Acıdan zevk almıyorum.Onun içinin acımasını,ağlamasını hissederken,aslında benim Meleğe dönüştüğümü gördüğüm anda,onun gözlerinden ona ağladığımı farkettiğim için sadece acı çekiyorum...

Güllerin varolduğu sürece,
Meleğim! Bu yüzden yalnız değilsin...

-Yazdın madem,rahatladın mı bari?

-Senin şımarıklığın,benim gözyaşım demek.

Ama hayır!Seninle henüz işim bitmedi,hüznümün içindeki gerizekalı...

17 Haziran 2010 Perşembe

1-SALINAN İÇSELLİKLER


İsteğinin üzerine çok düşersen,duyguların çöreklenir...Oluruna bırak...Eğer kendinden özgür olabilirsen...

15 Haziran 2010 Salı

GEL DE SOYUT OLAYIM


Soyutlandım AŞK Bile Senden!
Somutlanmak İsterken.

Alacağın mı Var Benden?
Ben Çözümlenmek İsterken....

Kesişemedik Mesafelerden,
Korkma Benim Yüreğimden,
Hazır Olmam Peki,
Al Beni Hadi,Gel Yeniden!!

öYLECEYE LAFIM VAR


Evre'nin İçinde Ya Da Dışında,
Yarı-Tanrıyım İnsani Nefes Alarak!

Sırlarım Bana Kapalı,İçimi Yoğurarak!
Sarılır Bana Hayatım,Bense Onu Dışlayarak!

Aradığımı Bulurum,Ne Bulduğumu Arayarak!
Sonra Kaybolurum Kendimde,Neyi Bulduğumu Sorarak!

Bilinmezlik Mest Eder,Arayışlarla Selamlayarak!
Farklı Olan Umutlarım Değil,Umudu Bilen Olarak!!

HAYDİ YAŞA

Yaşanılası Hayatta,Yaşanılmamışlık Yaşayıpta,
Yaşadığını Zannedip,Yaşayamadığını Bilmek,

Hayatın En Kötü İhtimalini Kendinde Yaşayıp,
"BİR DAHAKİ SEFERE"Diyip,Yaşamayı Ertelemek,

Yaşanılanlarla Birlikte Yok Olup Giden,
Yaşanılmamışlık Elde Etmek,

Yaşayacağına Dair Sözler Alıp,
Yaşayacağın Günü Beklemek,

Yaşanılası Hayata,Yaşanılmamışlık Kılmıştır Zaten....!!
                                                         

14 Haziran 2010 Pazartesi

KALBİN YÜZ HATLARI

                                                                                     
Hey!
Susun be köpekler!
Bu gece vakti,bu ayazda dışarıda,
neden havlarsınız ki hiç durmadan?

Susun!
Biraz da yüzüm sızlasın!
Mezar taşlarını oymakla meşgul o!

Bir acı kayıp daha verdim yüreğimde,
paylaşıyorum şu anları,yüzümle birlikte...

Ey benim zavallı yüzüm!
Acıları ne güzel de çekiyorsun içine...
Bütün üzüntü yayıldı hücrelerine.

Daha çok acılar çekeceksin söz!
Taşların inan benimle birlikte.
Oynarız onlarla daha çok,
Deneyimlerin Canı Cehenneme...!!

BELKİ HAYALLER DE SINIRLIDIR??


Hayallerle sınırlı kaldığını düşündün mü hiç bir an?

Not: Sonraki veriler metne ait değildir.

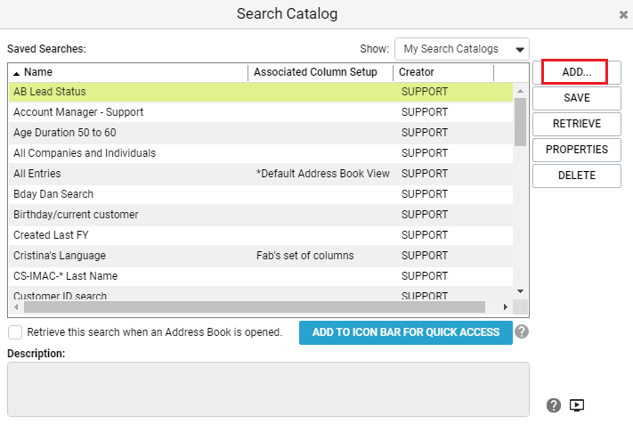Close the Search Catalog dialog
The image size is (633, 425).
(623, 15)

Belki de,farkı arar insan kendinde o zaman...


Bulduğunu sandığın masumluktur asıl ortaya çıkan.

Seni kandırır asaletiyle,

O esna kendini bulur insan...


İzini yine kaybettirdi hayaller,

Boşver masumluğunla oyalan...


Aşk,doğru zamanda,doğru yerde olmaktır...

9 Haziran 2010 Çarşamba

SEN

Dualarda saklı Besmele etkisi...
Dua etmiştim anlamlar yerini bulsun diye.


Bir dua ki içten !
Bir dua ki, Tek olmaya adanmış huzuru ortaya çıkarsın... 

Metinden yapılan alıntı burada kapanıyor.